Le ministre du Commerce extérieur, Julien Paluku, a décidé le 20 janvier de prolonger pour douze mois les mesures qui limitent l’importation de plusieurs produits jugés stratégiques dans certaines zones du pays. Cette décision s’inscrit dans la politique de protection de l’industrie locale engagée par le gouvernement.
Dans la partie Ouest de la RDC, les restrictions concernent notamment les produits de faïence et les carreaux, ainsi que les conducteurs et câbles électriques en cuivre basse tension. Dans le Sud-Est, les mesures restent en vigueur pour les cathodes en acier inoxydable et pour les détergents, qu’ils soient liquides ou en poudre.

Selon la cellule de communication du ministère du Commerce extérieur, l’objectif est de soutenir la production nationale. L’État cherche à réduire la pression des produits importés sur les entreprises locales, en particulier dans des secteurs où une capacité industrielle existe déjà ou est en cours de développement. L’enjeu est aussi de limiter une concurrence jugée déloyale, souvent liée à des importations à bas prix qui fragilisent les unités de production locales.
Une politique de substitution aux importations assumée
Cette prorogation s’inscrit dans la continuité des mesures déjà appliquées ces dernières années. Elle reflète la stratégie de substitution aux importations adoptée par les autorités, qui consiste à produire localement des biens jusque-là largement importés. Pour l’économie nationale, l’objectif est double : réduire la dépendance vis-à-vis de l’extérieur et créer plus de valeur ajoutée sur place, avec des effets attendus sur l’emploi et les recettes fiscales.

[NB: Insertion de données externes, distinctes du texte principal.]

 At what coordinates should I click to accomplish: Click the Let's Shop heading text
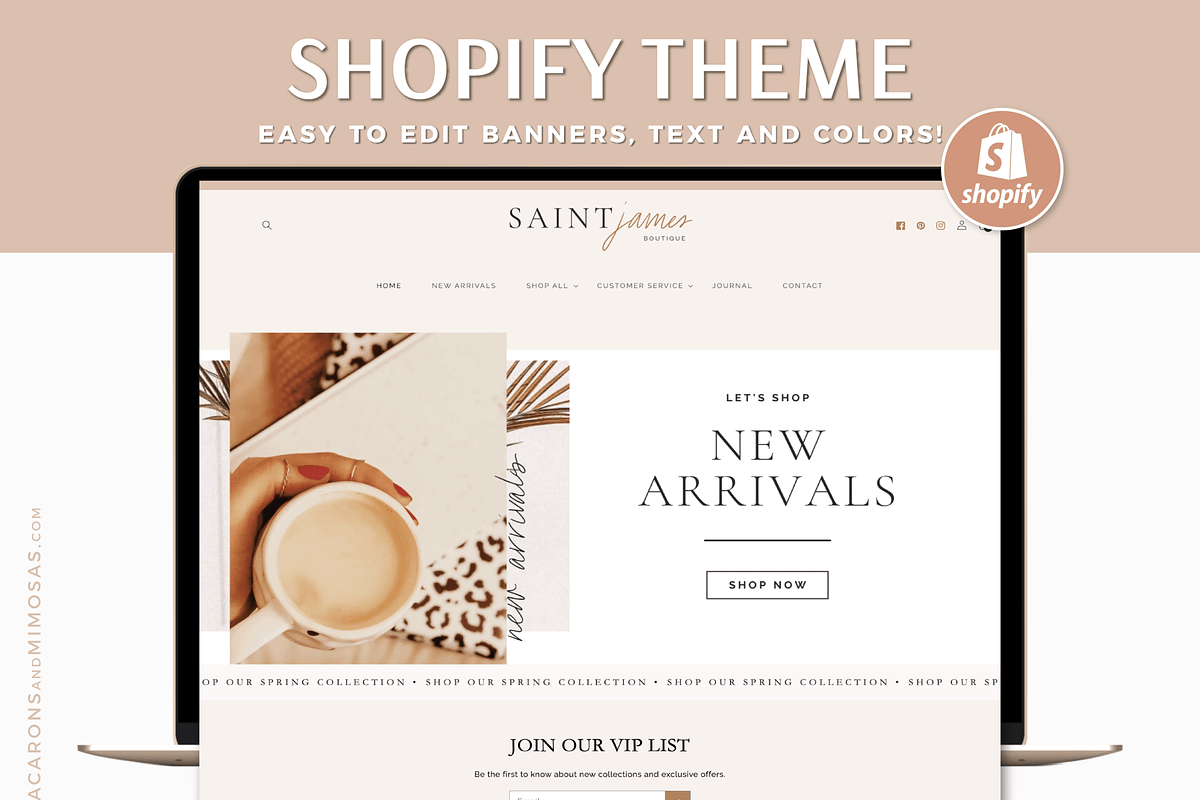point(768,398)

Concrètement, ces restrictions visent à offrir un marché plus stable aux industriels locaux, en leur donnant le temps de consolider leurs investissements et d’améliorer leur compétitivité. Pour les consommateurs, cela peut se traduire à court terme par une offre plus orientée vers les produits fabriqués en RDC, avec des enjeux de qualité, de prix et de disponibilité que les autorités disent suivre de près.